# [Provided data]
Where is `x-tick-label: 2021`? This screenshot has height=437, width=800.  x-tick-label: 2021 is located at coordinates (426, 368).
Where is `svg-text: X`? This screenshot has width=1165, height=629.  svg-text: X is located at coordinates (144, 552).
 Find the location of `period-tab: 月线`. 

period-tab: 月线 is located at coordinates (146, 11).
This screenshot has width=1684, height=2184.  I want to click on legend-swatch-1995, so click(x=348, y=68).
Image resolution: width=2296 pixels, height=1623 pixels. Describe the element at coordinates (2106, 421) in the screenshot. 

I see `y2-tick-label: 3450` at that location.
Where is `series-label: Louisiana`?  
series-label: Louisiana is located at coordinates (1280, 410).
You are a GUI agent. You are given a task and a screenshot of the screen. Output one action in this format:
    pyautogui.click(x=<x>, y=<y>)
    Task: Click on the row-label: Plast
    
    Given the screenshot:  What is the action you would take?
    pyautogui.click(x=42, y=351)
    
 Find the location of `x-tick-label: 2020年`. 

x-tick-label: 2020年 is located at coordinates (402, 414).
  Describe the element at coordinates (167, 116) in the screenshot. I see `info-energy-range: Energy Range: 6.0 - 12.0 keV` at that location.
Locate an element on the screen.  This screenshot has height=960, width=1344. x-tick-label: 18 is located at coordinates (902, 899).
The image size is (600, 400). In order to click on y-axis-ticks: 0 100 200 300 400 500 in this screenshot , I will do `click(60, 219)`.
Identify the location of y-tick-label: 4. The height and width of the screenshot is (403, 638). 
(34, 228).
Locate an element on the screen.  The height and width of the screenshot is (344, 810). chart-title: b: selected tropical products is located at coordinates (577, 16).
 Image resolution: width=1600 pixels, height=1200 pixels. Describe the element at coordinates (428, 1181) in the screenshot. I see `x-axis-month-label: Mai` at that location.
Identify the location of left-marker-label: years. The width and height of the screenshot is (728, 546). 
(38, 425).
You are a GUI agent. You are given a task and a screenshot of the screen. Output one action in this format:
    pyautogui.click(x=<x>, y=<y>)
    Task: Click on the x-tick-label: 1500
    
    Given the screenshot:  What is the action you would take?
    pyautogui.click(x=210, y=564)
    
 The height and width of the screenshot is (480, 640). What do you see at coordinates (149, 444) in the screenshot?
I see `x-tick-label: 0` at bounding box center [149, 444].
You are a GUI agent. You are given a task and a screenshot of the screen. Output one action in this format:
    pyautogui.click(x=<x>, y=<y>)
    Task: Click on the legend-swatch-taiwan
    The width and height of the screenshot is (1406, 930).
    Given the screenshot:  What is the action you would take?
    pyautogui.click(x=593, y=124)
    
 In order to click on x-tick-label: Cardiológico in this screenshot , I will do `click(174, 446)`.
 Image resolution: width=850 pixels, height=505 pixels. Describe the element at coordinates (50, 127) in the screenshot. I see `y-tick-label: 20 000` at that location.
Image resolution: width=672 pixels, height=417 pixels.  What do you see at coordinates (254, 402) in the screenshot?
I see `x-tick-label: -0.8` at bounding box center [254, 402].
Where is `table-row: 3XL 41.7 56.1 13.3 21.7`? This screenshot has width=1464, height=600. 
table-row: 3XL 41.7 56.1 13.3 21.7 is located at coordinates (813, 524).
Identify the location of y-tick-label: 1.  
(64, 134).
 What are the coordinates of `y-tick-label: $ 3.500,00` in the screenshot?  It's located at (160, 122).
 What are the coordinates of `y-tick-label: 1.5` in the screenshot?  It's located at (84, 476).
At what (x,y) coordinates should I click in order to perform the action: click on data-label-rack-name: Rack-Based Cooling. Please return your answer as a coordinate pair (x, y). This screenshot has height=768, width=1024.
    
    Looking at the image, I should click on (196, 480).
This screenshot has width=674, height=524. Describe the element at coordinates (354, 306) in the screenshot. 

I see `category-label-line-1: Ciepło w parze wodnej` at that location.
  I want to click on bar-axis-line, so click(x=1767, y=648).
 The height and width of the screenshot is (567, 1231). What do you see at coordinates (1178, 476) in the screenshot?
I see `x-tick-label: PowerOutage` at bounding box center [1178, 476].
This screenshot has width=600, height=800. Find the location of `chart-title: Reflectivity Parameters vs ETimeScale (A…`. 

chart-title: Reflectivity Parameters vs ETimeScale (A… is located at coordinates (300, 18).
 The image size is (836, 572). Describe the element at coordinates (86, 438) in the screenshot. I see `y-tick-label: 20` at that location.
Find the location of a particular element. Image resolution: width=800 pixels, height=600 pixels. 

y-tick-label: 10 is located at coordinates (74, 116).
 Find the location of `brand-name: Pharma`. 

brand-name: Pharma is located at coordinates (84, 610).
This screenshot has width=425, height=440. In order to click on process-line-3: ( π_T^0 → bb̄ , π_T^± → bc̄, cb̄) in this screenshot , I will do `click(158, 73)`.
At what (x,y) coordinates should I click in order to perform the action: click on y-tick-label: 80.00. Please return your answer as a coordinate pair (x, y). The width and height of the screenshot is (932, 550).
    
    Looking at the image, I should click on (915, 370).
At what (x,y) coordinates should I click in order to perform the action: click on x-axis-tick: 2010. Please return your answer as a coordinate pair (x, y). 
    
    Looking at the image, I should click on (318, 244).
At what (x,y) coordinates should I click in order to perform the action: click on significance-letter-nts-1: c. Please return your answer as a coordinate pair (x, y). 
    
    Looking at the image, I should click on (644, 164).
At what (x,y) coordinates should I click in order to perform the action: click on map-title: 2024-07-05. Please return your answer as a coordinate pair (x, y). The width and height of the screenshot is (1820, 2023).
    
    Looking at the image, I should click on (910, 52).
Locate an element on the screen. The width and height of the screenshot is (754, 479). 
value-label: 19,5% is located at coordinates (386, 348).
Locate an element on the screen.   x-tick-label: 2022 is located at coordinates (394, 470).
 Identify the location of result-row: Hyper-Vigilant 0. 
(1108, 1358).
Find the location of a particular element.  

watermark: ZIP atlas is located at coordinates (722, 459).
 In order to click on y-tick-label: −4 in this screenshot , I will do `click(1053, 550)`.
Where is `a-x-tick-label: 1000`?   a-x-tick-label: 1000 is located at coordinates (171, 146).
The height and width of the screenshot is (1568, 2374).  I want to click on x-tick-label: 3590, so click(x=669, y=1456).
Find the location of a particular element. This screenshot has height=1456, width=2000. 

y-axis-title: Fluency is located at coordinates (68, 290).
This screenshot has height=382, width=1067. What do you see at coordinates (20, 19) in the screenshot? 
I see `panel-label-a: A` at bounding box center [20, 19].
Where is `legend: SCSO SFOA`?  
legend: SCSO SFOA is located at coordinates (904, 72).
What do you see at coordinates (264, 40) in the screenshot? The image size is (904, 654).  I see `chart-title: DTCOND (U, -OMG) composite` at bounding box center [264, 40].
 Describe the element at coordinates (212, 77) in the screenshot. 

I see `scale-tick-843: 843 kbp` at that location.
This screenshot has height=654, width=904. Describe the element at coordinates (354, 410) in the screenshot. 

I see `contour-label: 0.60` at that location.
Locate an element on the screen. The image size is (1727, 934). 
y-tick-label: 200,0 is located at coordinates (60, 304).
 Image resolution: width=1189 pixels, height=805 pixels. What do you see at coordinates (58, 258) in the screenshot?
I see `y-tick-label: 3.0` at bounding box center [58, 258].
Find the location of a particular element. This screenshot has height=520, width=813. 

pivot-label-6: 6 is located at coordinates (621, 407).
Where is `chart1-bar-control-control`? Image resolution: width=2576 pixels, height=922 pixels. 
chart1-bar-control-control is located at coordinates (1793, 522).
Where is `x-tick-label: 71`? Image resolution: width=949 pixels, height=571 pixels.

# [Exercise prompt]
Return all of the material above verbatim, leaving every line unchanged.

# [Result]
Where is `x-tick-label: 2021`? This screenshot has height=437, width=800.  x-tick-label: 2021 is located at coordinates (426, 368).
Where is `svg-text: X`? This screenshot has width=1165, height=629.  svg-text: X is located at coordinates (144, 552).
 Find the location of `period-tab: 月线`. 

period-tab: 月线 is located at coordinates (146, 11).
This screenshot has width=1684, height=2184.  I want to click on legend-swatch-1995, so click(x=348, y=68).
Image resolution: width=2296 pixels, height=1623 pixels. Describe the element at coordinates (2106, 421) in the screenshot. 

I see `y2-tick-label: 3450` at that location.
Where is `series-label: Louisiana`?  
series-label: Louisiana is located at coordinates (1280, 410).
You are a GUI agent. You are given a task and a screenshot of the screen. Output one action in this format:
    pyautogui.click(x=<x>, y=<y>)
    Task: Click on the row-label: Plast
    
    Given the screenshot:  What is the action you would take?
    pyautogui.click(x=42, y=351)
    
 Find the location of `x-tick-label: 2020年`. 

x-tick-label: 2020年 is located at coordinates (402, 414).
  Describe the element at coordinates (167, 116) in the screenshot. I see `info-energy-range: Energy Range: 6.0 - 12.0 keV` at that location.
Locate an element on the screen.  This screenshot has height=960, width=1344. x-tick-label: 18 is located at coordinates (902, 899).
The image size is (600, 400). In order to click on y-axis-ticks: 0 100 200 300 400 500 in this screenshot , I will do `click(60, 219)`.
Identify the location of y-tick-label: 4. The height and width of the screenshot is (403, 638). 
(34, 228).
Locate an element on the screen.  The height and width of the screenshot is (344, 810). chart-title: b: selected tropical products is located at coordinates (577, 16).
 Image resolution: width=1600 pixels, height=1200 pixels. Describe the element at coordinates (428, 1181) in the screenshot. I see `x-axis-month-label: Mai` at that location.
Identify the location of left-marker-label: years. The width and height of the screenshot is (728, 546). 
(38, 425).
You are a GUI agent. You are given a task and a screenshot of the screen. Output one action in this format:
    pyautogui.click(x=<x>, y=<y>)
    Task: Click on the x-tick-label: 1500
    
    Given the screenshot:  What is the action you would take?
    pyautogui.click(x=210, y=564)
    
 The height and width of the screenshot is (480, 640). What do you see at coordinates (149, 444) in the screenshot?
I see `x-tick-label: 0` at bounding box center [149, 444].
You are a GUI agent. You are given a task and a screenshot of the screen. Output one action in this format:
    pyautogui.click(x=<x>, y=<y>)
    Task: Click on the legend-swatch-taiwan
    The width and height of the screenshot is (1406, 930).
    Given the screenshot:  What is the action you would take?
    pyautogui.click(x=593, y=124)
    
 In order to click on x-tick-label: Cardiológico in this screenshot , I will do `click(174, 446)`.
 Image resolution: width=850 pixels, height=505 pixels. Describe the element at coordinates (50, 127) in the screenshot. I see `y-tick-label: 20 000` at that location.
Image resolution: width=672 pixels, height=417 pixels.  What do you see at coordinates (254, 402) in the screenshot?
I see `x-tick-label: -0.8` at bounding box center [254, 402].
Where is `table-row: 3XL 41.7 56.1 13.3 21.7`? This screenshot has width=1464, height=600. 
table-row: 3XL 41.7 56.1 13.3 21.7 is located at coordinates (813, 524).
Identify the location of y-tick-label: 1.  
(64, 134).
 What are the coordinates of `y-tick-label: $ 3.500,00` in the screenshot?  It's located at (160, 122).
 What are the coordinates of `y-tick-label: 1.5` in the screenshot?  It's located at (84, 476).
At what (x,y) coordinates should I click in order to perform the action: click on data-label-rack-name: Rack-Based Cooling. Please return your answer as a coordinate pair (x, y). This screenshot has height=768, width=1024.
    
    Looking at the image, I should click on (196, 480).
This screenshot has width=674, height=524. Describe the element at coordinates (354, 306) in the screenshot. 

I see `category-label-line-1: Ciepło w parze wodnej` at that location.
  I want to click on bar-axis-line, so click(x=1767, y=648).
 The height and width of the screenshot is (567, 1231). What do you see at coordinates (1178, 476) in the screenshot?
I see `x-tick-label: PowerOutage` at bounding box center [1178, 476].
This screenshot has width=600, height=800. Find the location of `chart-title: Reflectivity Parameters vs ETimeScale (A…`. 

chart-title: Reflectivity Parameters vs ETimeScale (A… is located at coordinates (300, 18).
 The image size is (836, 572). Describe the element at coordinates (86, 438) in the screenshot. I see `y-tick-label: 20` at that location.
Find the location of a particular element. Image resolution: width=800 pixels, height=600 pixels. 

y-tick-label: 10 is located at coordinates (74, 116).
 Find the location of `brand-name: Pharma`. 

brand-name: Pharma is located at coordinates (84, 610).
This screenshot has width=425, height=440. In order to click on process-line-3: ( π_T^0 → bb̄ , π_T^± → bc̄, cb̄) in this screenshot , I will do `click(158, 73)`.
At what (x,y) coordinates should I click in order to perform the action: click on y-tick-label: 80.00. Please return your answer as a coordinate pair (x, y). The width and height of the screenshot is (932, 550).
    
    Looking at the image, I should click on (915, 370).
At what (x,y) coordinates should I click in order to perform the action: click on x-axis-tick: 2010. Please return your answer as a coordinate pair (x, y). 
    
    Looking at the image, I should click on (318, 244).
At what (x,y) coordinates should I click in order to perform the action: click on significance-letter-nts-1: c. Please return your answer as a coordinate pair (x, y). 
    
    Looking at the image, I should click on (644, 164).
At what (x,y) coordinates should I click in order to perform the action: click on map-title: 2024-07-05. Please return your answer as a coordinate pair (x, y). The width and height of the screenshot is (1820, 2023).
    
    Looking at the image, I should click on (910, 52).
Locate an element on the screen. The width and height of the screenshot is (754, 479). 
value-label: 19,5% is located at coordinates (386, 348).
Locate an element on the screen.   x-tick-label: 2022 is located at coordinates (394, 470).
 Identify the location of result-row: Hyper-Vigilant 0. 
(1108, 1358).
Find the location of a particular element.  

watermark: ZIP atlas is located at coordinates (722, 459).
 In order to click on y-tick-label: −4 in this screenshot , I will do `click(1053, 550)`.
Where is `a-x-tick-label: 1000`?   a-x-tick-label: 1000 is located at coordinates (171, 146).
The height and width of the screenshot is (1568, 2374).  I want to click on x-tick-label: 3590, so click(x=669, y=1456).
Find the location of a particular element. This screenshot has height=1456, width=2000. 

y-axis-title: Fluency is located at coordinates (68, 290).
This screenshot has height=382, width=1067. What do you see at coordinates (20, 19) in the screenshot? 
I see `panel-label-a: A` at bounding box center [20, 19].
Where is `legend: SCSO SFOA`?  
legend: SCSO SFOA is located at coordinates (904, 72).
What do you see at coordinates (264, 40) in the screenshot? The image size is (904, 654).  I see `chart-title: DTCOND (U, -OMG) composite` at bounding box center [264, 40].
 Describe the element at coordinates (212, 77) in the screenshot. 

I see `scale-tick-843: 843 kbp` at that location.
This screenshot has height=654, width=904. Describe the element at coordinates (354, 410) in the screenshot. 

I see `contour-label: 0.60` at that location.
Locate an element on the screen. The image size is (1727, 934). 
y-tick-label: 200,0 is located at coordinates (60, 304).
 Image resolution: width=1189 pixels, height=805 pixels. What do you see at coordinates (58, 258) in the screenshot?
I see `y-tick-label: 3.0` at bounding box center [58, 258].
Find the location of a particular element. This screenshot has height=520, width=813. 

pivot-label-6: 6 is located at coordinates (621, 407).
Where is `chart1-bar-control-control`? Image resolution: width=2576 pixels, height=922 pixels. 
chart1-bar-control-control is located at coordinates (1793, 522).
Where is `x-tick-label: 71`? Image resolution: width=949 pixels, height=571 pixels.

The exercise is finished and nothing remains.